2009
30
Nov
Das Schweizer Minarett-Verbot und das Gejammere deutscher Gutmenschen
In der Schweiz hat die direkte Demokratie eine lange Tradition. Gewöhnlich können sich nun gerade auch deutsche Gutmenschen linker Gesinnung für basisdemokratische Entscheidungen erwärmen. Nicht so dieser Tage.
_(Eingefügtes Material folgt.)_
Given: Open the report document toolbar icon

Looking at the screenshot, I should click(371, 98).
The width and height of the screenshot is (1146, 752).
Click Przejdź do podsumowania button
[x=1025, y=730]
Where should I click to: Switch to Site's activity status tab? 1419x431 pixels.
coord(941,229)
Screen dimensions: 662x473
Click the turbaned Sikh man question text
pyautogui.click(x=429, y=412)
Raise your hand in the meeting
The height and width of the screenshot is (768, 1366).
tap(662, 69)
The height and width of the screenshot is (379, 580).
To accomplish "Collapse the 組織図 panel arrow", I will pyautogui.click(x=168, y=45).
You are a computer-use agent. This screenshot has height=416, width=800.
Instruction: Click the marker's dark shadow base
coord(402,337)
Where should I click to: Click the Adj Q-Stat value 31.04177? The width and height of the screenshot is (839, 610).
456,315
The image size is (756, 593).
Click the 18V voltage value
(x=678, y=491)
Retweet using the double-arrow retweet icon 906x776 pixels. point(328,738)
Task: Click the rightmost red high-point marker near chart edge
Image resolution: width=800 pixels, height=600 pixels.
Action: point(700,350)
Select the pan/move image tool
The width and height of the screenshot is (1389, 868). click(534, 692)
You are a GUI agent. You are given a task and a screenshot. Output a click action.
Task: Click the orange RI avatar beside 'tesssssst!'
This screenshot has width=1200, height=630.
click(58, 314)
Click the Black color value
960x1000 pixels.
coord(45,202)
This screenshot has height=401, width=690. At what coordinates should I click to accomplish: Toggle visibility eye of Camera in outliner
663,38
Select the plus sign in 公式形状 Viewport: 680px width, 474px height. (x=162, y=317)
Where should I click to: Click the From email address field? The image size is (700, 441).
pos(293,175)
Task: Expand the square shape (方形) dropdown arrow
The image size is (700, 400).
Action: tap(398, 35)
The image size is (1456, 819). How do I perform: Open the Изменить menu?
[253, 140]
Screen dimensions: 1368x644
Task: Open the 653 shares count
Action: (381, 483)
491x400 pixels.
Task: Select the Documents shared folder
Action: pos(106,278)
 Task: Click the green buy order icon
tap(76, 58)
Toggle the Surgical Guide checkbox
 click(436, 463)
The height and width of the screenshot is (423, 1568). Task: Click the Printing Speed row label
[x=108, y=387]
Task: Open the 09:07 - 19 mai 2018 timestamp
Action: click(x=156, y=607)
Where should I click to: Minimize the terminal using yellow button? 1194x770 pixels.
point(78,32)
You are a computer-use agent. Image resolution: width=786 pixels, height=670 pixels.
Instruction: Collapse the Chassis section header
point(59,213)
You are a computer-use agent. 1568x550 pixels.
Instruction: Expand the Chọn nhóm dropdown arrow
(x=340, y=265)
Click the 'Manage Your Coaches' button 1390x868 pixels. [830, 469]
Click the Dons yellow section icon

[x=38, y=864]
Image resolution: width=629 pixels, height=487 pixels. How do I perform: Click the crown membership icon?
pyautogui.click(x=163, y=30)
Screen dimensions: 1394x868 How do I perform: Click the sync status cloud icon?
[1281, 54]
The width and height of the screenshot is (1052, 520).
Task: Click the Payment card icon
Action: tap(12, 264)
In der Schweiz hat nämlich das Volk gesprochen - und das Ergebnis gefällt den deutschen Gutmenschen so gar nicht: Die Schweizer lehnen mehrheitlich den Bau neuer Minarette in ihrem Land ab.
Nun geht es in der Sache zunächst nur um den Bau von Minaretten - nicht um den Bau von Moscheen oder gar Eingriffe in die (private) Religionsausübung durch Moslems. Die entsprechende Volksinitiative hat allerdings deutlich gemacht, dass sie insgesamt gegen eine Islamisierung der Schweiz eintritt. Obwohl in der Schweiz im Vergleich zu Deutschland die Zahl der (schlecht integrierten) Moslems deutlich geringer ausfällt, zeigt das Ergebnis der Volksabstimmung, dass hier etwas im Argen liegt. Symptomatisch: Genau wie in Deutschland wird das Problem auch in der Schweiz von den meisten Medien und Politikern systematisch ausgeblendet.
Aber zurück nach Deutschland, denn die Reaktionen der Medien hierzulande sind derart bezeichnend, dass sie eigentlich viel mehr über die Zustände sagen als das Schweizer Votum an sich. So schreibt SPIEGEL Online:
“Europas Rechte bejubeln Minarett-Verbot” - Tja, liebe Bubis vom SPIEGEL, nicht nur die: Viele ganz normale Menschen finden die Entscheidung der Schweizer gut.
“Viele gemäßigte Politiker sind entsetzt über die raumgreifende Intoleranz.” - Entsetzt sind wir über die Dummheit dieser “gemäßigten” Politiker. Freiheit verteidigt man nicht dadurch, dass man gegenüber jeder noch so archaischen, autoritären und intoleranten Weltanschauung Toleranz beweist, sondern dadurch, dass man für freiheitliche Werte im Sinne unserer europäischen Tradition eintritt.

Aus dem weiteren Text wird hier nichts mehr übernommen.